実施事項
1. 提示文によると、二次再結晶組織を形成させるバッチ焼鈍は、どの温度でどのくらいの時間行われるか。
2. リストのうち、「Where should I click to: Close」を含む行からリストの末尾までを一字一句変えずに出力してください。画像は含めないでください。

提示文
####################

通常の方向性電磁鋼板の製造方法を以下に概略的に説明する。所定量のSiを含む熱延された珪素鋼板(熱延板)を、焼鈍及び冷延工程により所望の板厚に調整する。次に、連続式の焼鈍炉にてこの珪素鋼板を焼鈍し、脱炭及び歪み取りを兼ねて一次再結晶(結晶粒径:20〜30μm)を行う。引き続き、主成分としてMgOを含む焼鈍分離材をこの珪素鋼板薄板(以下では、単に鋼板と記すこともある)の表面に塗布して、鋼板をコイル状(外形が円筒状)に巻き取り、約1200℃の高温で20時間程度のバッチ焼鈍を行い、鋼板中に二次再結晶組織を形成させ、鋼板表面上にグラス皮膜を形成させる。
その際、鋼板中に例えばMnSやAlN等のインヒビターを含むため、圧延方向と磁化容易磁区とが一致した、いわゆるゴス粒が優先的に結晶成長する。その結果、仕上げ焼鈍の後に結晶方位性(結晶配向性)が高い方向性電磁鋼板が得られる。仕上げ焼鈍の後、コイルが巻解かれ、別の焼鈍炉内に鋼板を連続通板して平坦化焼鈍を行い、鋼板内の不要な歪みを除去する。さらに、鋼板表面に張力と電気絶縁性とを与えるコーティングが施され、方向性電磁鋼板が製造される。
このような工程を経て製造された方向性電磁鋼板では、追加の処理を行わなくても鉄損が低いが、圧延方向(搬送方向)に略垂直、且つ一定周期(一定間隔)の歪みを付与すると、更に鉄損が低下する。この場合、局所的な歪みによって圧延方向と磁化が直交する90°磁区が形成され、そこでの静磁エネルギーを源にして略長方形の180°磁区の磁壁間隔が狭くなる(180°磁区の幅が小さくなる)。鉄損(W17/50)は、180°磁壁の間隔に正の相関を有するため、この原理によって鉄損が低下する。
例えば、特許文献1に開示されるように、レーザ照射により鋼板に歪みを与える方法が既に実用に供されている。同様に、方向性電磁鋼板の圧延方向に略垂直、且つ一定周期で10〜30μm程度の深さの溝を形成すると、鉄損が低減される。これは、溝の空隙での透磁率の変化により溝周辺に磁極が発生し、この磁極を源に180°磁壁の間隔が狭くなり、鉄損が改善されるためである。溝を形成する方法には、特許文献2に開示されているように電解エッチングを用いて冷延板に溝を形成する方法、特許文献3に開示されるように機械的な歯型を冷延板にプレスする方法、或いは特許文献4に開示されるようにレーザ照射により鋼板(レーザ照射部)を溶融及び蒸発させる方法がある。

####################

抽出情報
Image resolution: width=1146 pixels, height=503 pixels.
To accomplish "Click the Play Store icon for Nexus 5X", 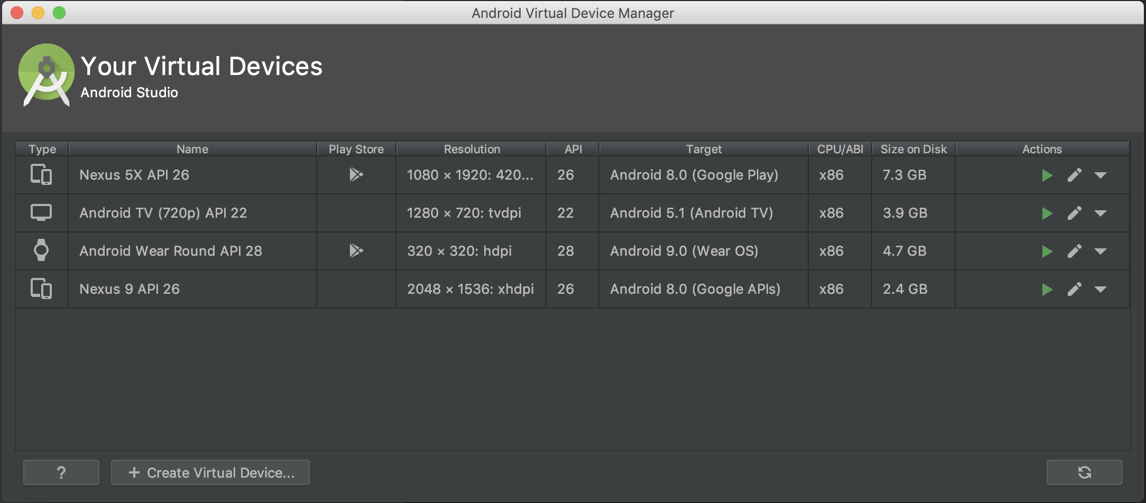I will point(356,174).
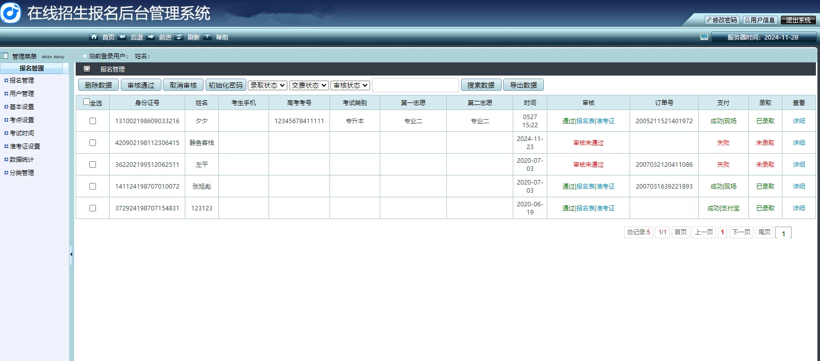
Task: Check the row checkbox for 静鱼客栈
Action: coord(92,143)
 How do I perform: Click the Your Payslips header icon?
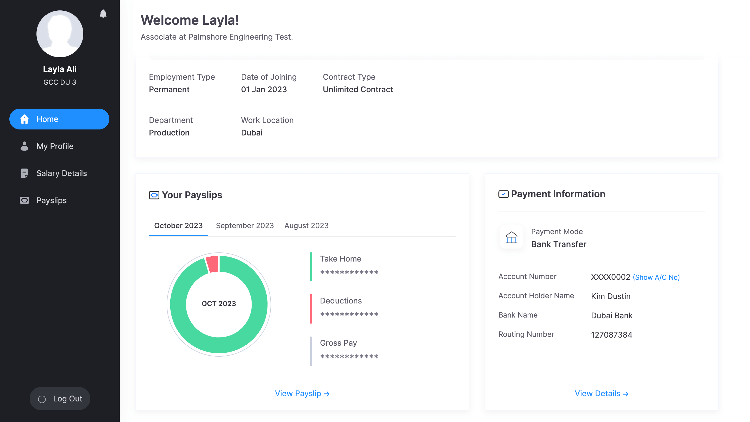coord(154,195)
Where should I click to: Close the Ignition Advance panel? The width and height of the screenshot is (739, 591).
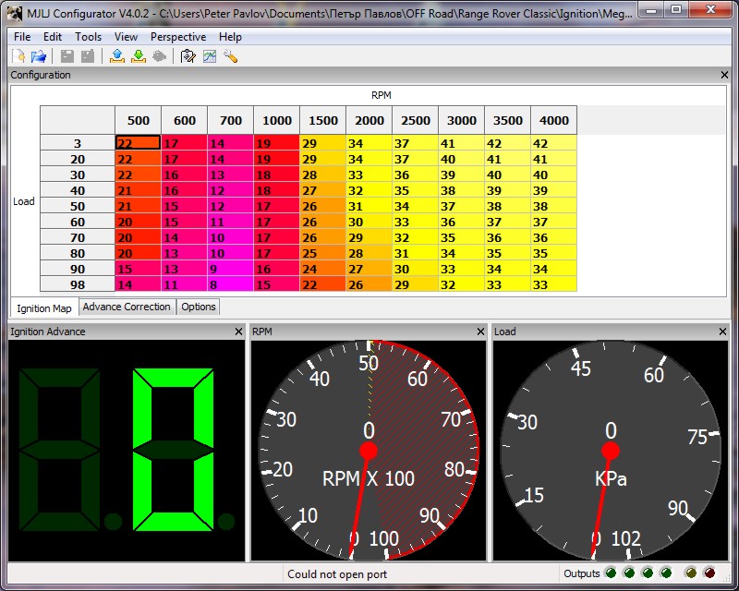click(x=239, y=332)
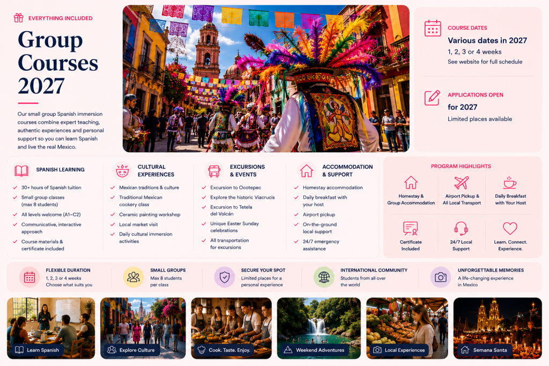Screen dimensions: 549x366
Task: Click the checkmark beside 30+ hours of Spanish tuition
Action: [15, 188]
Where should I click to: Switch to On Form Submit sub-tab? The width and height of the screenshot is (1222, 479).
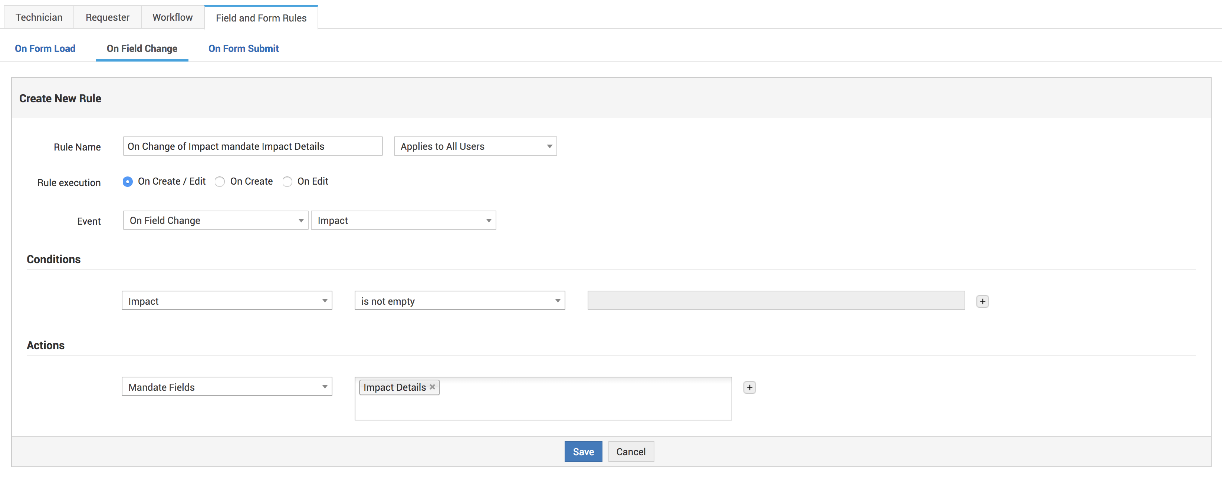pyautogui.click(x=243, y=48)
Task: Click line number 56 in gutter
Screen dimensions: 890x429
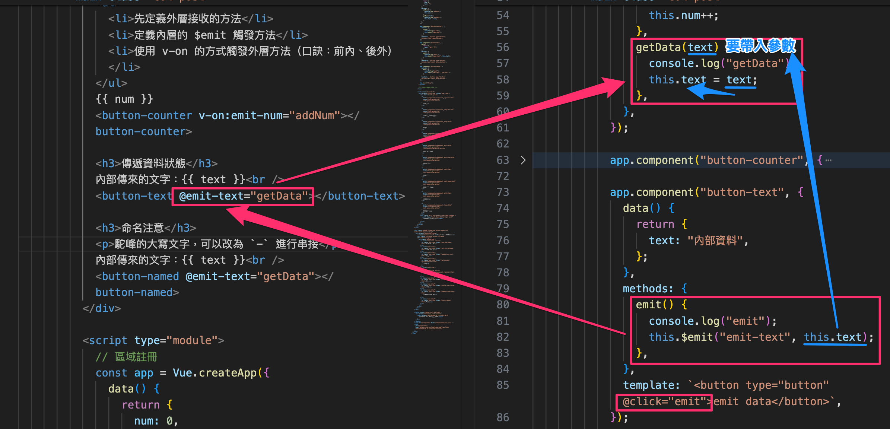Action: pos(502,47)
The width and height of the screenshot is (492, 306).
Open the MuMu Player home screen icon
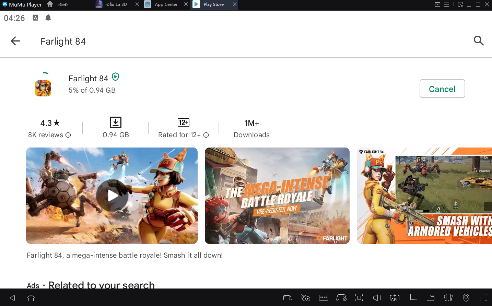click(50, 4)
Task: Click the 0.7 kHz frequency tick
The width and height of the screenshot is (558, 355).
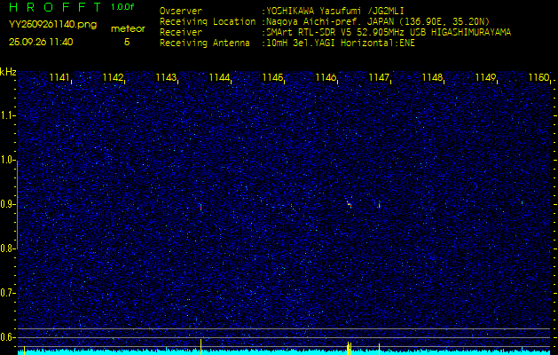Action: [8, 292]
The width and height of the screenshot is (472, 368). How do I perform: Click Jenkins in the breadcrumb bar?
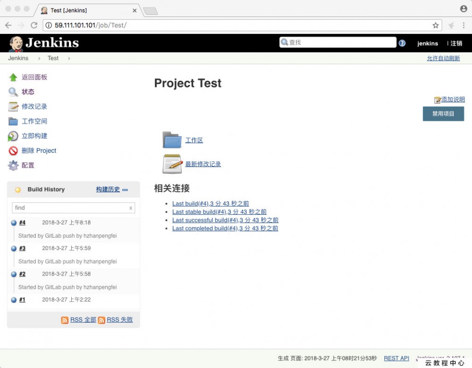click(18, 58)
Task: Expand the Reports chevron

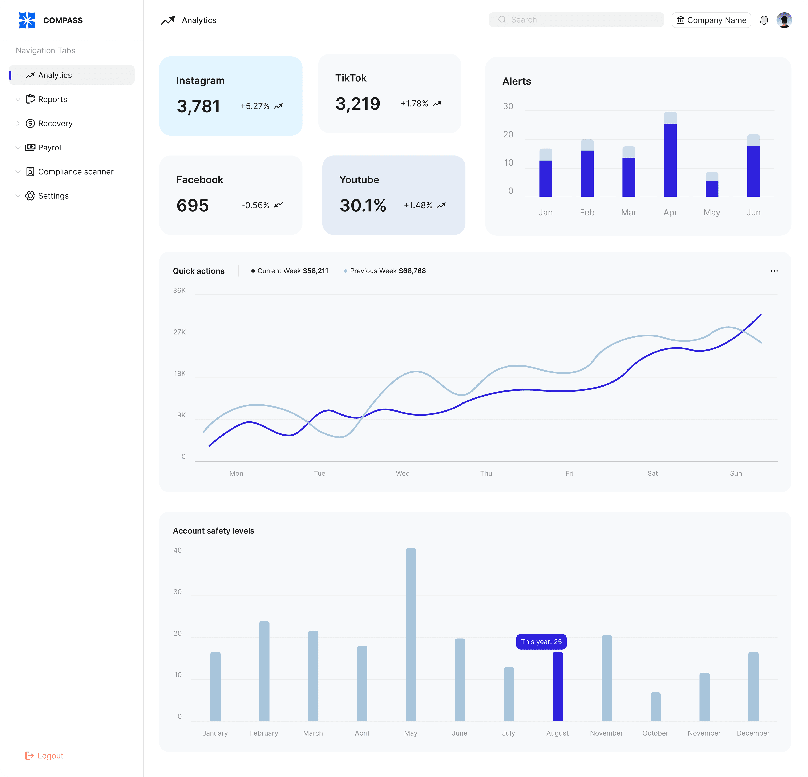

####################

タスク別解答
1. 約1200℃の高温で20時間程度行われる。

2.
Where should I click to: Close the Ignition Advance panel? The width and height of the screenshot is (739, 591).
click(x=239, y=332)
Screen dimensions: 549x366
Task: Click the checkmark beside 30+ hours of Spanish tuition
Action: [15, 188]
Where should I click to: Switch to On Form Submit sub-tab? The width and height of the screenshot is (1222, 479).
pyautogui.click(x=243, y=48)
Task: Click line number 56 in gutter
Screen dimensions: 890x429
Action: pos(502,47)
The width and height of the screenshot is (492, 306).
Open the MuMu Player home screen icon
click(50, 4)
Task: Click the 0.7 kHz frequency tick
The width and height of the screenshot is (558, 355).
Action: [8, 292]
The width and height of the screenshot is (472, 368). How do I perform: Click Jenkins in the breadcrumb bar?
click(18, 58)
Task: Expand the Reports chevron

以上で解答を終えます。